Tingkat keparahan efek deterministik akan meningkat bila dosis yang diterima lebih
besar dari dosis ambang yang bervariasi bergantung pada jenis efek. Pada dosis lebih
rendah dan mendekati dosis ambang, kemungkinan terjadinya efek deterministik
dengan demikian adalah nol. Sedangkan di atas dosis ambang, peluang terjadinya
efek ini menjadi 100%.
Secara alamiah sel mempunyai kemampuan untuk melakukan proses perbaikan terhadap
kerusakan DNA dalam batas normal. Perbaikan dapat berlangsung tanpa kesalahan sehingga
struktur DNA kembali seperti semula dan tidak menimbulkan perubahan fungsi pada sel.
Tetapi bila kerusakan yang terjadi terlalu banyak melebihi kapasitas kemampuan proses
perbaikan, maka perbaikan tidak dapat berlangsung secara tepat dan sempurna sehingga
menghasilkan DNA dengan struktur yang berbeda, yang dikenal dengan mutasi.

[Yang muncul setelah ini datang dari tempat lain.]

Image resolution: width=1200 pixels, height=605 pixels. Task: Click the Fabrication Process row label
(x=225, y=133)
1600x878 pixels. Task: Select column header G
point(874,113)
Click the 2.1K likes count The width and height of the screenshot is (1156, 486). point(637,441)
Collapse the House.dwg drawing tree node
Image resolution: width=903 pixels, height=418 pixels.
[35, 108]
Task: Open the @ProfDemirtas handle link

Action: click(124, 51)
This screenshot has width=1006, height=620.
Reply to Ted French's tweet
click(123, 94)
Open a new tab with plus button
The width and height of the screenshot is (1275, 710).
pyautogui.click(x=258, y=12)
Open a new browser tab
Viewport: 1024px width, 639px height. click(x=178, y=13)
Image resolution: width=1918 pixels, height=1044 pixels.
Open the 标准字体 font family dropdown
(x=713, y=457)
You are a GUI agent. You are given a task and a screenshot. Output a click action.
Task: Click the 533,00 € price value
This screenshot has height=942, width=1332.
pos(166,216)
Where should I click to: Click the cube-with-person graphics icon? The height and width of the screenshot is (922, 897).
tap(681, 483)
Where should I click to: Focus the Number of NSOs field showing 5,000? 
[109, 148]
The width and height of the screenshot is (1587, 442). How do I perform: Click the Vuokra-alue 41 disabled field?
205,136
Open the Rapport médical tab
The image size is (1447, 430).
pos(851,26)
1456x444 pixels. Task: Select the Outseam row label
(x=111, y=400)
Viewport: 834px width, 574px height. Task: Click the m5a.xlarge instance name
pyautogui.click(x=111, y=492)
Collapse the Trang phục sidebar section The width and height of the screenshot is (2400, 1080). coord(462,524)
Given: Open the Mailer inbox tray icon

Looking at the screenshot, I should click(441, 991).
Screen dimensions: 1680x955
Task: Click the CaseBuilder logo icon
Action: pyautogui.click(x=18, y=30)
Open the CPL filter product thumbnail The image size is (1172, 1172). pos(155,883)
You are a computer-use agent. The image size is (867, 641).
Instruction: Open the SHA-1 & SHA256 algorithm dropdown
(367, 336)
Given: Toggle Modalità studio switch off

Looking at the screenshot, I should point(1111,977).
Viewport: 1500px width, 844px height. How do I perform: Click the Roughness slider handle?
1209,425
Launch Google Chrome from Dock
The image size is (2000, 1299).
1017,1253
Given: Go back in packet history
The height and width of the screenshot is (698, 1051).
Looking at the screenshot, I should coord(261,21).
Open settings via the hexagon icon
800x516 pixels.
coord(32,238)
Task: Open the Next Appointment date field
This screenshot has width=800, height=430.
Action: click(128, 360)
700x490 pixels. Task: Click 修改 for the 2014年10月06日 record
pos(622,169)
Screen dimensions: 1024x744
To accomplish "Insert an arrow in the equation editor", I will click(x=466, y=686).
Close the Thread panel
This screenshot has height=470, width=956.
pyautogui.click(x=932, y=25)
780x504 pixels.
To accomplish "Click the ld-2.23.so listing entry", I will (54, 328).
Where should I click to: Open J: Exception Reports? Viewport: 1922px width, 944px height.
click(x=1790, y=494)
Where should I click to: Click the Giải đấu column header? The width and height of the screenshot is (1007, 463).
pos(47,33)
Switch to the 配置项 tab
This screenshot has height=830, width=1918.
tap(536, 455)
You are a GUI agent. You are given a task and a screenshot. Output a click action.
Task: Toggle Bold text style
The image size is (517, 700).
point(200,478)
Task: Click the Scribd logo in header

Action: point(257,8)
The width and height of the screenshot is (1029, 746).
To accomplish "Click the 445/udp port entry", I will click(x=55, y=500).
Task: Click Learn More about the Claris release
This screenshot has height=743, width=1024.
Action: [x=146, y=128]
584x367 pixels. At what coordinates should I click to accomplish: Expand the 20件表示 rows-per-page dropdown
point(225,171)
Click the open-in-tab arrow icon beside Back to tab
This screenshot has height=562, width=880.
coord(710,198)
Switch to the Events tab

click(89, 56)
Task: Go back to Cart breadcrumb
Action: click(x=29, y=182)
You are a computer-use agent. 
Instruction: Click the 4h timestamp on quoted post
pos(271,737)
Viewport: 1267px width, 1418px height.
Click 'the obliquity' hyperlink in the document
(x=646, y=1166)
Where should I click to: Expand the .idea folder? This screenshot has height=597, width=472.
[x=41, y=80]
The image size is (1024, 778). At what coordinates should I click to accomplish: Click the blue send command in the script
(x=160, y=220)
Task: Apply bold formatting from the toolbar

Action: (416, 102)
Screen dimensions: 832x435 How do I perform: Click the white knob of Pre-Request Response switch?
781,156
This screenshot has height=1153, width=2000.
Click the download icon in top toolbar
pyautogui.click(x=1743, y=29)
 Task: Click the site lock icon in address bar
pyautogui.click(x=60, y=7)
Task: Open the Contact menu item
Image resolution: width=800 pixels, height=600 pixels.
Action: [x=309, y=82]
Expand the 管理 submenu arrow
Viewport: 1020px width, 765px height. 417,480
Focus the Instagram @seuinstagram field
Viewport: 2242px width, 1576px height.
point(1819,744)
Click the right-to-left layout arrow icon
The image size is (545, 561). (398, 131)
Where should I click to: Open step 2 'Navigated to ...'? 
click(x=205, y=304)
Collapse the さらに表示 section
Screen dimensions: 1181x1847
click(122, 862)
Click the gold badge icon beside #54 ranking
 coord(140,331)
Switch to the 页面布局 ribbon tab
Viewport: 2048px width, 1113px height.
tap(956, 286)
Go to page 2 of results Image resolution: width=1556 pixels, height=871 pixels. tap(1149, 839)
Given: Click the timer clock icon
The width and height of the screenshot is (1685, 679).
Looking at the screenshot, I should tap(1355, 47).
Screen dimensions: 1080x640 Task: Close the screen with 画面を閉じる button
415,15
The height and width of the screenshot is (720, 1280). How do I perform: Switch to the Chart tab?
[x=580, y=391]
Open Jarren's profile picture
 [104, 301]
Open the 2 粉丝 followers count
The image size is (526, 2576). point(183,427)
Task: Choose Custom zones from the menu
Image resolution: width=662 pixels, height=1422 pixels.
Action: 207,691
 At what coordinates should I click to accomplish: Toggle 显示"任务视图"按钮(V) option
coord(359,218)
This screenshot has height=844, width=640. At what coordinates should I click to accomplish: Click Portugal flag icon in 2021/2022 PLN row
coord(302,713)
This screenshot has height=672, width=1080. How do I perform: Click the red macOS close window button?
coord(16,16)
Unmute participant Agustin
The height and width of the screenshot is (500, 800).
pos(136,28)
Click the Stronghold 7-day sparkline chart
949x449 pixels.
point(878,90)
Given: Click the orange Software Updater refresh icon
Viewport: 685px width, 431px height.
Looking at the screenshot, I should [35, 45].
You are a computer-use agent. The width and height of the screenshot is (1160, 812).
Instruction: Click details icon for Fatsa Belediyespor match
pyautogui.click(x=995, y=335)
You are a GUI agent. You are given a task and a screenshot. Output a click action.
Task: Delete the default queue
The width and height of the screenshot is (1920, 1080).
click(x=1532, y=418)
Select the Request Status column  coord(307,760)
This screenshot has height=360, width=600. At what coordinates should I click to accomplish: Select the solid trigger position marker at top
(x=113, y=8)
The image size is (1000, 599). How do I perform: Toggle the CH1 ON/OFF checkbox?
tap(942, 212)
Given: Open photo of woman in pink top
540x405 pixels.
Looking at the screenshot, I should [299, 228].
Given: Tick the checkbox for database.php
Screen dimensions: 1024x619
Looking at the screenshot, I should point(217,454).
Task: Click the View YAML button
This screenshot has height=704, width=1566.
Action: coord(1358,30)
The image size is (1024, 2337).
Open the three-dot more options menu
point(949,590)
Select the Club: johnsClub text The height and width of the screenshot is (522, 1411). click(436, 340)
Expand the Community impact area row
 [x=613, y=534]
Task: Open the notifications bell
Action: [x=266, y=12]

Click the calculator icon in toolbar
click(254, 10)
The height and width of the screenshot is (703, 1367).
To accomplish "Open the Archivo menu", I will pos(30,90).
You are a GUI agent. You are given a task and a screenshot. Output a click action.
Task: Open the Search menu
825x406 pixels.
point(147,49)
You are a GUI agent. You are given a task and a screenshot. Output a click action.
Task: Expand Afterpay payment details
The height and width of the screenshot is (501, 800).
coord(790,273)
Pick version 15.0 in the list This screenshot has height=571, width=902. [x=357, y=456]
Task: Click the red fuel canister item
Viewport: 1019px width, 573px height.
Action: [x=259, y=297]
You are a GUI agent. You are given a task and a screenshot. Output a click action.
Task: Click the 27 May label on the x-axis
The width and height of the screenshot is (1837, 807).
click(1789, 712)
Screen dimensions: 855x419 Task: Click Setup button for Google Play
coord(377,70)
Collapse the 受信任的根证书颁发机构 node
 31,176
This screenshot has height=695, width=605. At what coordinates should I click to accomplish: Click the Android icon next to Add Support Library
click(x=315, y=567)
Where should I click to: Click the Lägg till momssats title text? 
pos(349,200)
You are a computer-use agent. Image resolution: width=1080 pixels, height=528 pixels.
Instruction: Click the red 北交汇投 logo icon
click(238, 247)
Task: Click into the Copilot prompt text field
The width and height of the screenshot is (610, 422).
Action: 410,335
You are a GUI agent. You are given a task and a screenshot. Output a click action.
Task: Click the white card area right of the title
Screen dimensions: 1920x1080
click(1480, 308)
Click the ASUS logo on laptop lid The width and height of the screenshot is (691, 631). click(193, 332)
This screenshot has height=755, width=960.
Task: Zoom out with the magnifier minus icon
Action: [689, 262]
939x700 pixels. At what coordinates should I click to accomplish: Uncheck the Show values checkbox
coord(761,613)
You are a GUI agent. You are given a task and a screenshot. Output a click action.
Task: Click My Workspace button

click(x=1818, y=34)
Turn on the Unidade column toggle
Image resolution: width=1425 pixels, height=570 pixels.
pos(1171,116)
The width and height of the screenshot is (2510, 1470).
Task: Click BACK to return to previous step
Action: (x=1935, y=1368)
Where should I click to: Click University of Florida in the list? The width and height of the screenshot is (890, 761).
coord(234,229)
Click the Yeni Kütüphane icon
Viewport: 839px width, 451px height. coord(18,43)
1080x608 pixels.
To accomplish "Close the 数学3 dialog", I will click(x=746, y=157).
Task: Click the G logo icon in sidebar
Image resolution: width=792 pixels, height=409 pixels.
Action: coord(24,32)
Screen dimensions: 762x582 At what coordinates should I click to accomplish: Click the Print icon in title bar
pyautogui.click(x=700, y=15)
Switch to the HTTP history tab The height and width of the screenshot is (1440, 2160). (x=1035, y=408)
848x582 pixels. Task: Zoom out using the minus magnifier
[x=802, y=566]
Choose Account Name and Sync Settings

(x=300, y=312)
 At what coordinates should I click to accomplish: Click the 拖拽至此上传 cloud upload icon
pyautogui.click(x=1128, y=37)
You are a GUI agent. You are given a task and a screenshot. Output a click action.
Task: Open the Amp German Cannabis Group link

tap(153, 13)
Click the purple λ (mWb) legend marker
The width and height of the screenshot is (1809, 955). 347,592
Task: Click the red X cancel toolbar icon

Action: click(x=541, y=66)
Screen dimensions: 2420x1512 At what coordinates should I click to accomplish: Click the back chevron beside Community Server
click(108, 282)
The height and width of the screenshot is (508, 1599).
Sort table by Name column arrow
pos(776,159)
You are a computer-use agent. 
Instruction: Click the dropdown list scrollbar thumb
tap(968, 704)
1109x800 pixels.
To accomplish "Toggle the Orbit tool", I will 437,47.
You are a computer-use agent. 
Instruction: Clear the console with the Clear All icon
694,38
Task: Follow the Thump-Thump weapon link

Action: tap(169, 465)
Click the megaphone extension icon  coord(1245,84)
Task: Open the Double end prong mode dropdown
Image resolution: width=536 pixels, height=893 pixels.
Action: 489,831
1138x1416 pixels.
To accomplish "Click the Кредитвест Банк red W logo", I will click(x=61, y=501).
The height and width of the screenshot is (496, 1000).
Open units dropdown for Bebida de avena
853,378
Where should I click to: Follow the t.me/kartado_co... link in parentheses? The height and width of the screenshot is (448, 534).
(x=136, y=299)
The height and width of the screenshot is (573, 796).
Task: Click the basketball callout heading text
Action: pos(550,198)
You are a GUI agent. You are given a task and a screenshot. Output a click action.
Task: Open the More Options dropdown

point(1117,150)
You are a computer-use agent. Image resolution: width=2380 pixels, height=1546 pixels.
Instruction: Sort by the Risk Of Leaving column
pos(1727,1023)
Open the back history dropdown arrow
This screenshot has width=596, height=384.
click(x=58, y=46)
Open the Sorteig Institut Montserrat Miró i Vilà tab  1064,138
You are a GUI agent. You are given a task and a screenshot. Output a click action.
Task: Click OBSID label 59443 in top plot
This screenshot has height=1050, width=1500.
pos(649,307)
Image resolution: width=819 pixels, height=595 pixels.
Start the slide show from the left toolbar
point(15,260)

Kerusakan yang terjadi pada DNA dan kromosom sel akan menyebabkan sel tetap hidup
atau mati yang sangat bergantung pada proses perbaikan yang terjadi secara enzimatis. Bila
proses perbaikan berlangsung dengan baik dan sempurna dan juga tingkat kerusakan yang
dialami sel tidak terlalu parah, maka sel bisa kembali normal seperti keadaan sebelum
terpapar radiasi. Bila proses perbaikan berlangsung tetapi tidak tepat maka akan dihasilkan
sel yang tetap dapat hidup tetapi mengalami perubahan. Artinya sel tersebut tidak lagi
seperti sel semula, tetapi sudah menjadi sel yang baru atau abnormal yang hidup. Selain itu
bila tingkat kerusakan yang dialami sel sangat parah atau bila proses perbaikan tidak
berlangsung dengan baik maka sel akan mati.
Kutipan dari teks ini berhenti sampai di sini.